Work request: Restate the data below word for word. Leave the images out.

━━━━━━━━━━━━━━━━

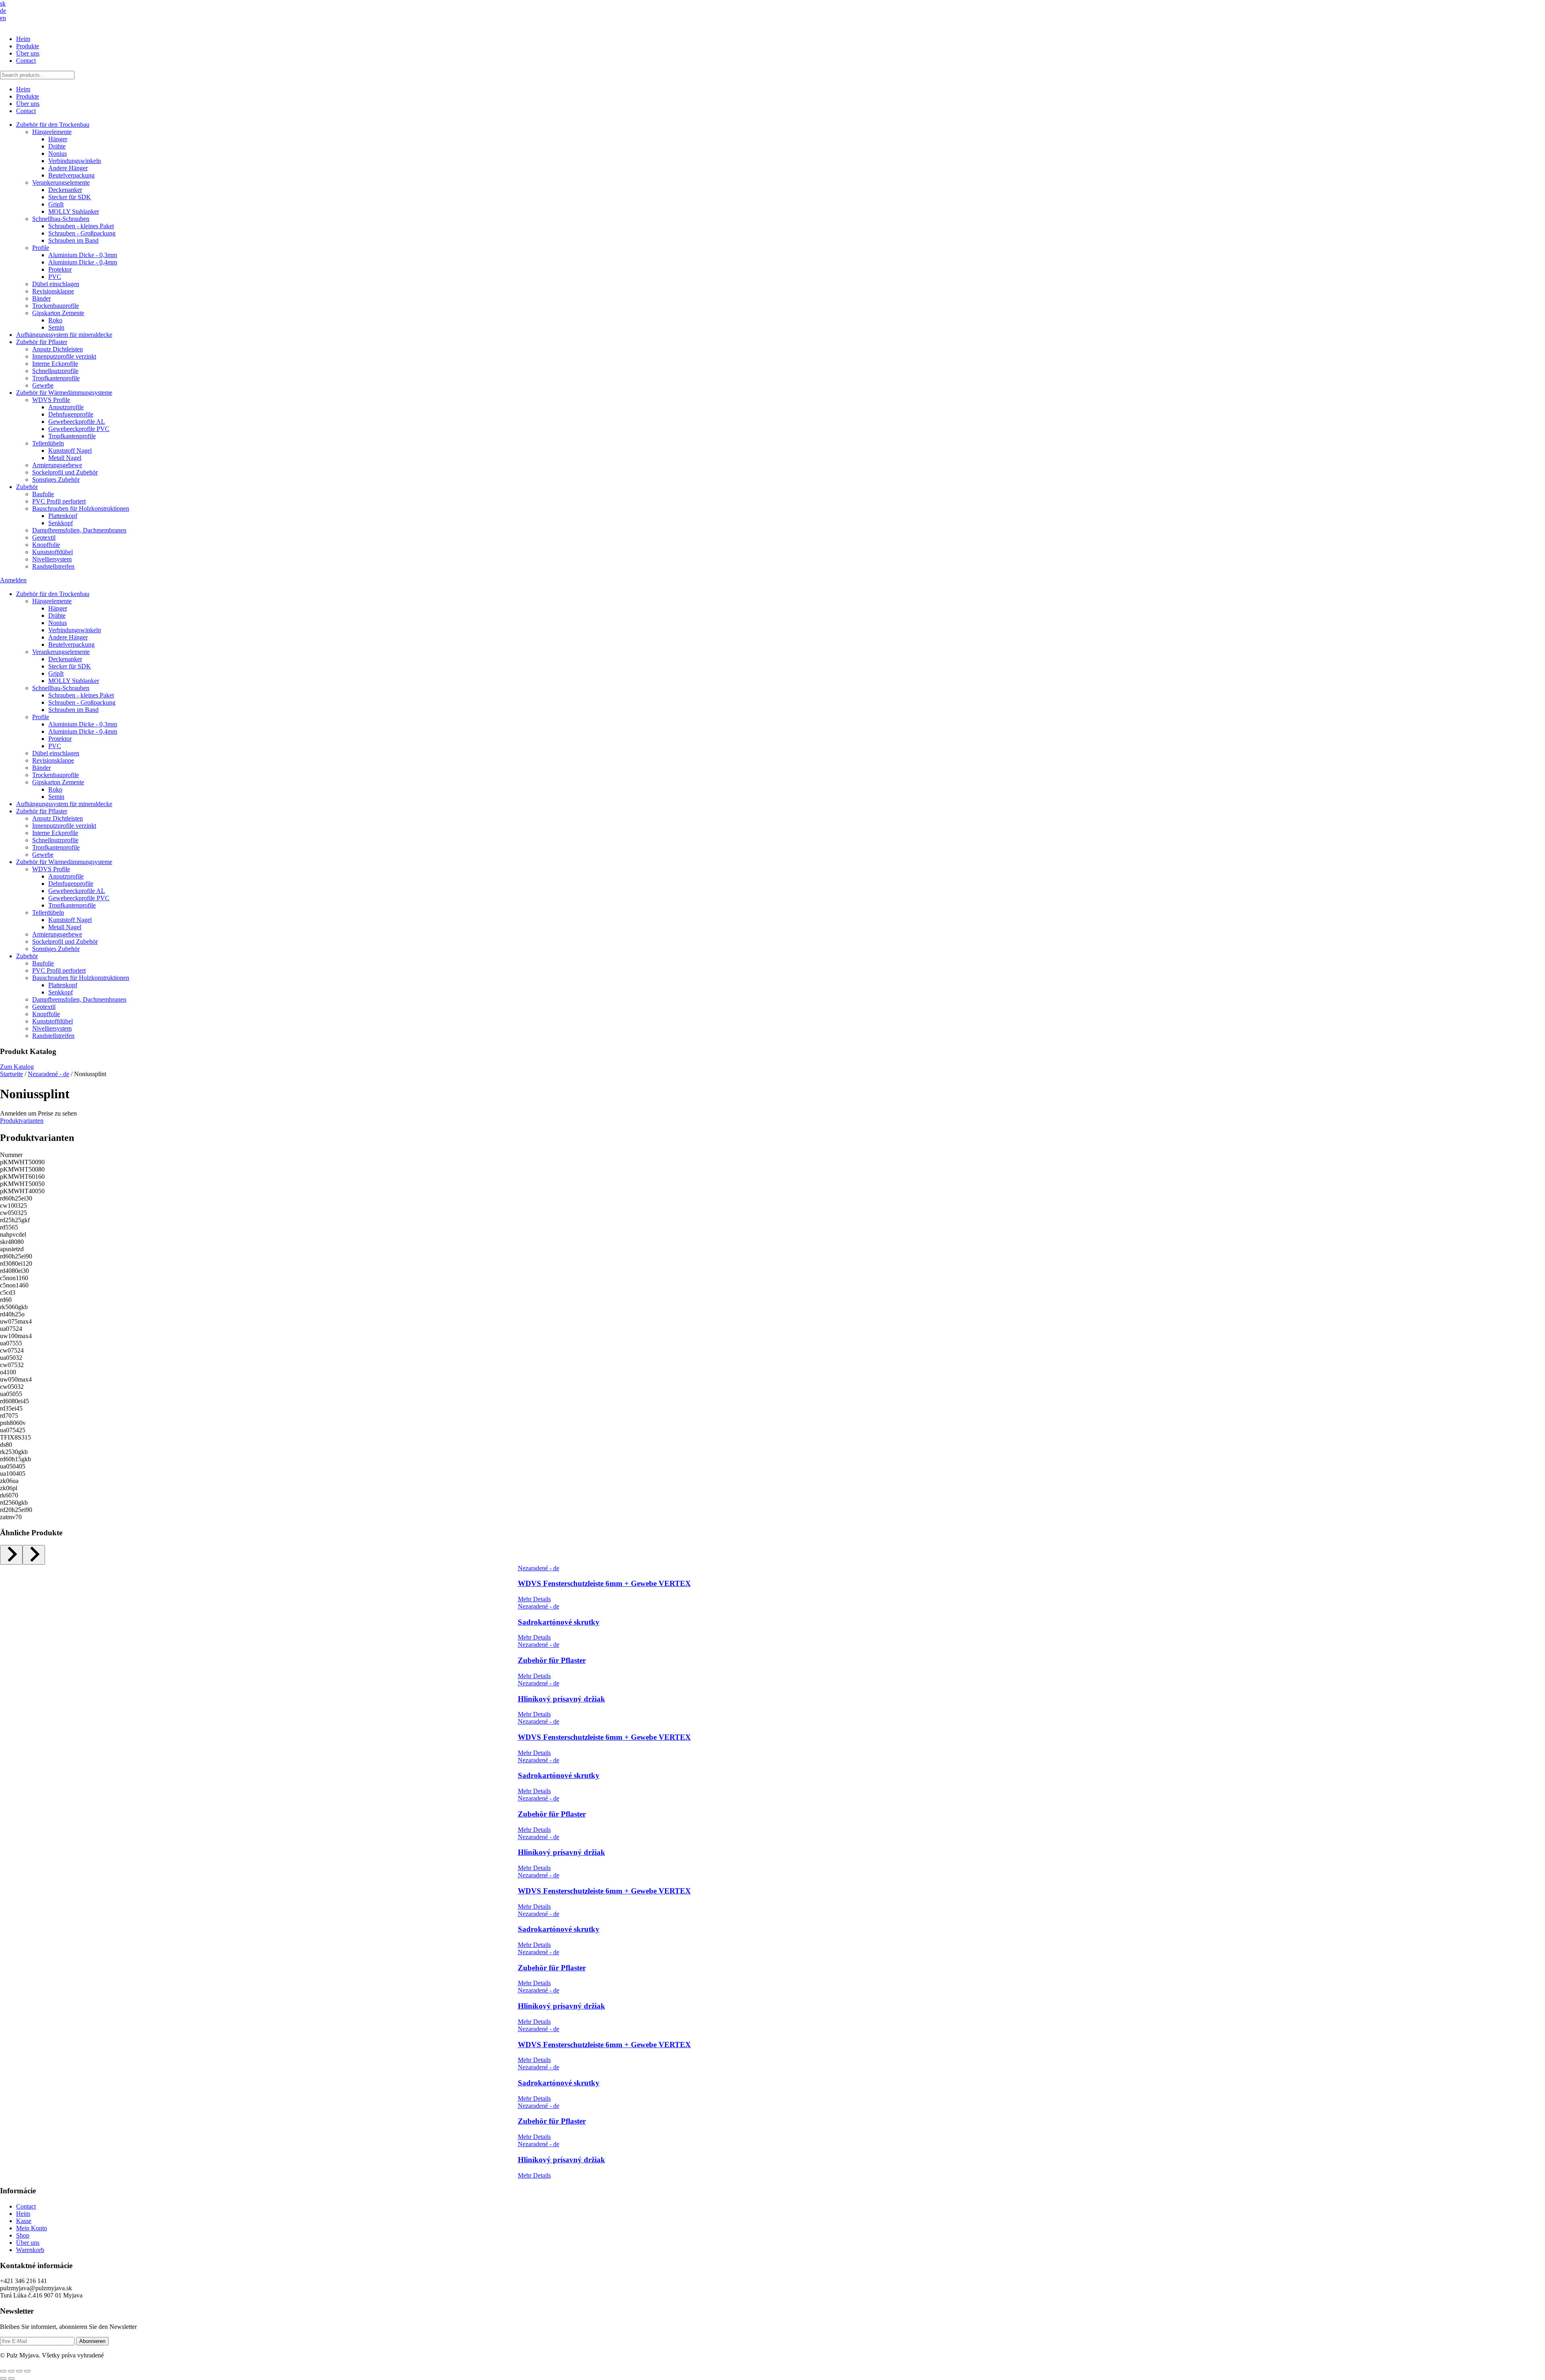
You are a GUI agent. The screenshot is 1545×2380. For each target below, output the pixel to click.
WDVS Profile (51, 399)
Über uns (27, 53)
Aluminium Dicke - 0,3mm (82, 255)
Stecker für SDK (69, 197)
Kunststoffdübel (52, 552)
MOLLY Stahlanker (73, 211)
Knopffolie (46, 544)
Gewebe (43, 385)
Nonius (57, 153)
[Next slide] (34, 1555)
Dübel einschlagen (55, 283)
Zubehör (27, 486)
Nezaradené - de (48, 1073)
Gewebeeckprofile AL (76, 421)
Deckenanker (65, 189)
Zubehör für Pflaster (41, 341)
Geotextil (44, 537)
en (3, 17)
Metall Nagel (64, 457)
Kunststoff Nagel (70, 450)
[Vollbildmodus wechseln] (11, 2371)
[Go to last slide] (11, 1555)
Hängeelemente (52, 131)
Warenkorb (30, 2249)
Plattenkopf (62, 515)
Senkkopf (60, 523)
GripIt (56, 204)
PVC (54, 276)
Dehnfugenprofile (70, 414)
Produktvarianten (21, 1120)
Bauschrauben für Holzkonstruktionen (80, 508)
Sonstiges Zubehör (56, 479)
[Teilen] (19, 2371)
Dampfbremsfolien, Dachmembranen (79, 530)
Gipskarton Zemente (58, 312)
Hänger (57, 139)
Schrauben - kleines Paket (81, 226)
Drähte (57, 146)
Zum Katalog (17, 1066)
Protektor (60, 269)
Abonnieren (92, 2341)
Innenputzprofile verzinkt (64, 356)
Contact (26, 60)
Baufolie (43, 494)
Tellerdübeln (48, 443)
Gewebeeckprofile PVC (78, 428)
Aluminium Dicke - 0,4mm (82, 262)
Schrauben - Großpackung (81, 233)
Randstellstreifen (53, 566)
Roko (55, 320)
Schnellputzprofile (55, 370)
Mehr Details (534, 1599)
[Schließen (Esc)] (27, 2371)
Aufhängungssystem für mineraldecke (64, 334)
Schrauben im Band (73, 240)
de (3, 10)
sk (3, 3)
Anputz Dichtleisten (57, 349)
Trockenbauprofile (55, 305)
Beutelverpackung (71, 175)
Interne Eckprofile (55, 363)
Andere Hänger (68, 168)
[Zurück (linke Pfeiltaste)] (3, 2378)
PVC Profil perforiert (59, 501)
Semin (56, 327)
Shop (22, 2235)
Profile (40, 247)
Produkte (27, 46)
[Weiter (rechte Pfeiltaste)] (11, 2378)
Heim (23, 38)
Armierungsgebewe (57, 465)
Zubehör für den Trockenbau (52, 124)
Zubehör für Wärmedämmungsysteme (64, 392)
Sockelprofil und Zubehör (65, 472)
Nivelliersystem (52, 559)
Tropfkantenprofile (56, 378)
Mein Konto (31, 2228)
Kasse (23, 2220)
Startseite (11, 1073)
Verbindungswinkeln (74, 160)
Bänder (41, 298)
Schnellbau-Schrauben (60, 218)
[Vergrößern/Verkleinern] (3, 2371)
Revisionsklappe (53, 291)
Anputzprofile (66, 407)
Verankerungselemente (61, 182)
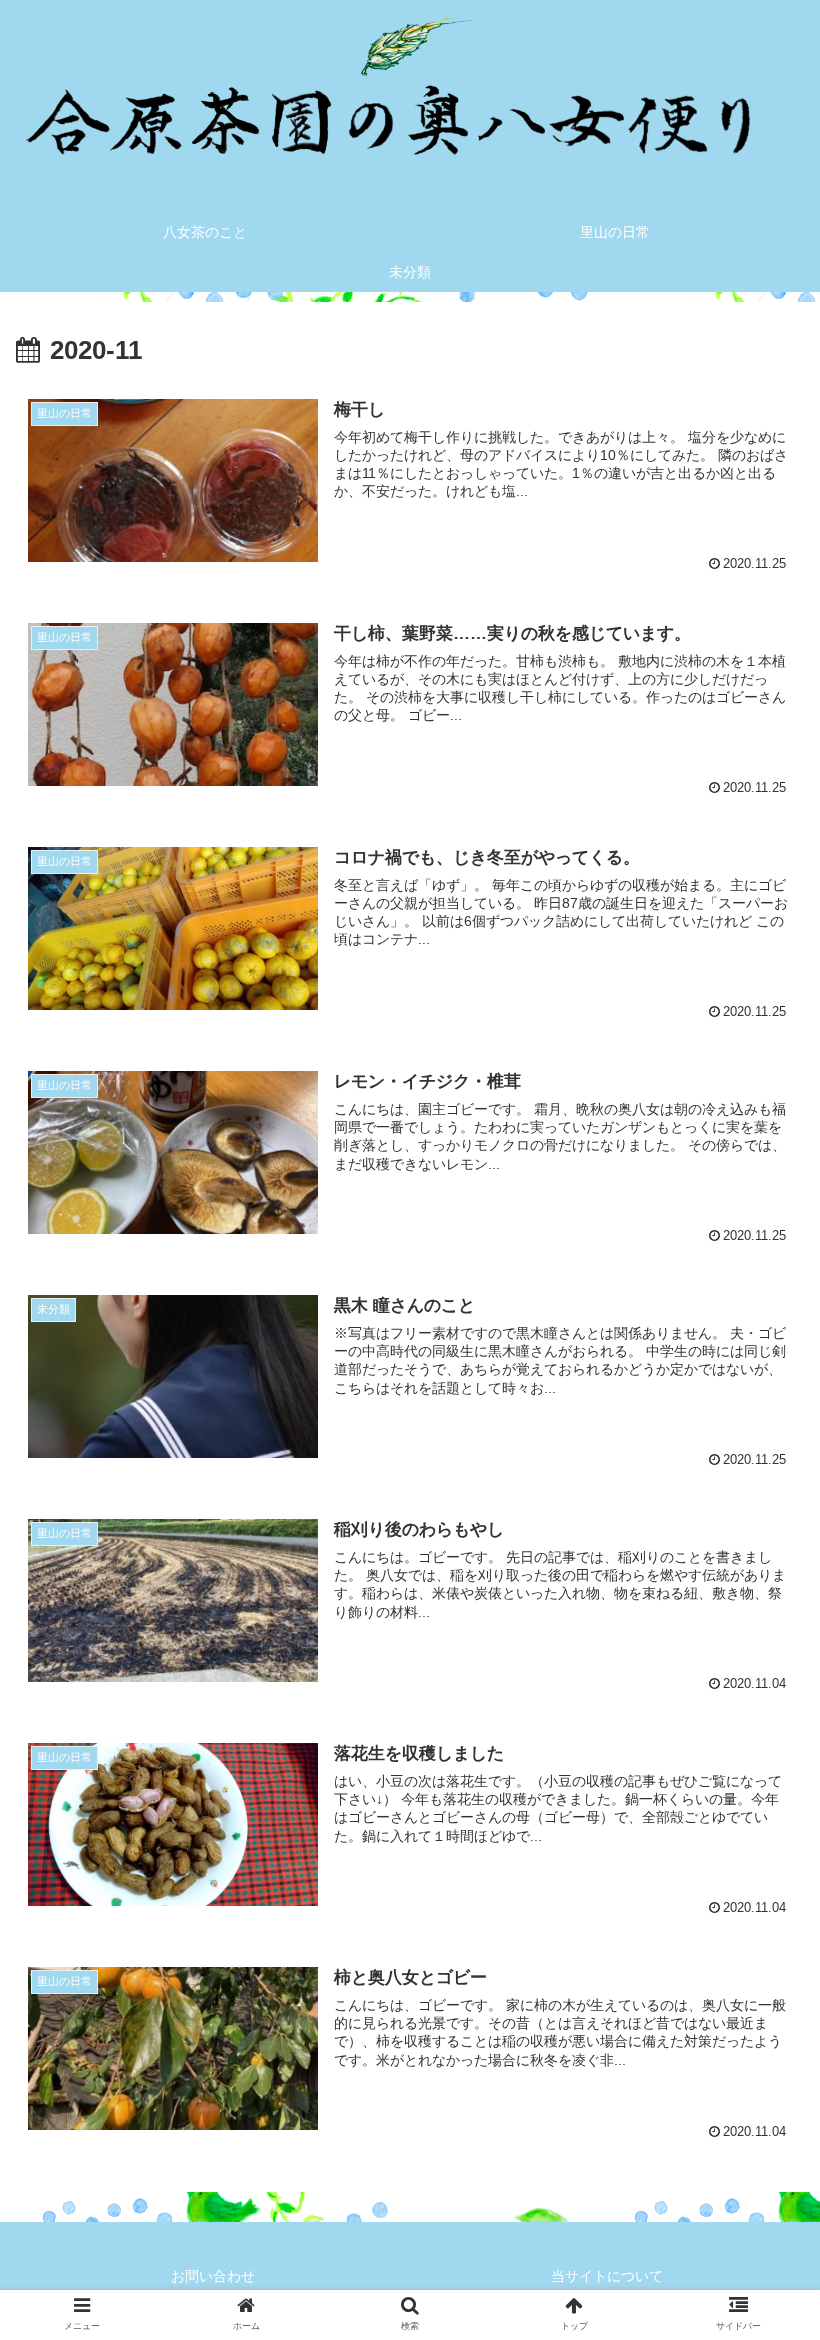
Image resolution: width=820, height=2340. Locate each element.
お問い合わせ (213, 2276)
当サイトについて (607, 2276)
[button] (758, 1866)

━━━━━━━━━━━━━━━━

Exercise output:
You are a GUI agent. The screenshot is 1545×2380. For each target below, output the pixel to click.
WDVS Profile (51, 399)
Über uns (27, 53)
Aluminium Dicke - 0,3mm (82, 255)
Stecker für SDK (69, 197)
Kunststoffdübel (52, 552)
MOLLY Stahlanker (73, 211)
Knopffolie (46, 544)
Gewebe (43, 385)
Nonius (57, 153)
[Next slide] (34, 1555)
Dübel einschlagen (55, 283)
Zubehör (27, 486)
Nezaradené - de (48, 1073)
Gewebeeckprofile AL (76, 421)
Deckenanker (65, 189)
Zubehör für Pflaster (41, 341)
Geotextil (44, 537)
en (3, 17)
Metall Nagel (64, 457)
Kunststoff Nagel (70, 450)
[Vollbildmodus wechseln] (11, 2371)
[Go to last slide] (11, 1555)
Hängeelemente (52, 131)
Warenkorb (30, 2249)
Plattenkopf (62, 515)
Senkkopf (60, 523)
GripIt (56, 204)
PVC (54, 276)
Dehnfugenprofile (70, 414)
Produktvarianten (21, 1120)
Bauschrauben für Holzkonstruktionen (80, 508)
Sonstiges Zubehör (56, 479)
[Teilen] (19, 2371)
Dampfbremsfolien, Dachmembranen (79, 530)
Gipskarton Zemente (58, 312)
Hänger (57, 139)
Schrauben - kleines Paket (81, 226)
Drähte (57, 146)
Zum Katalog (17, 1066)
Protektor (60, 269)
Abonnieren (92, 2341)
Innenputzprofile verzinkt (64, 356)
Contact (26, 60)
Baufolie (43, 494)
Tellerdübeln (48, 443)
Gewebeeckprofile PVC (78, 428)
Aluminium Dicke - 0,4mm (82, 262)
Schrauben - Großpackung (81, 233)
Randstellstreifen (53, 566)
Roko (55, 320)
Schnellputzprofile (55, 370)
Mehr Details (534, 1599)
[Schließen (Esc)] (27, 2371)
Aufhängungssystem für mineraldecke (64, 334)
Schrauben im Band (73, 240)
de (3, 10)
sk (3, 3)
Anputz Dichtleisten (57, 349)
Trockenbauprofile (55, 305)
Beutelverpackung (71, 175)
Interne Eckprofile (55, 363)
Andere Hänger (68, 168)
[Zurück (linke Pfeiltaste)] (3, 2378)
PVC Profil perforiert (59, 501)
Semin (56, 327)
Shop (22, 2235)
Profile (40, 247)
Produkte (27, 46)
[Weiter (rechte Pfeiltaste)] (11, 2378)
Heim (23, 38)
Armierungsgebewe (57, 465)
Zubehör für den Trockenbau (52, 124)
Zubehör für Wärmedämmungsysteme (64, 392)
Sockelprofil und Zubehör (65, 472)
Nivelliersystem (52, 559)
Tropfkantenprofile (56, 378)
Mein Konto (31, 2228)
Kasse (23, 2220)
Startseite (11, 1073)
Verbindungswinkeln (74, 160)
Bänder (41, 298)
Schnellbau-Schrauben (60, 218)
[Vergrößern/Verkleinern] (3, 2371)
Revisionsklappe (53, 291)
Anputzprofile (66, 407)
Verankerungselemente (61, 182)
Image resolution: width=820, height=2340. Locate each element.
お問い合わせ (213, 2276)
当サイトについて (607, 2276)
[button] (758, 1866)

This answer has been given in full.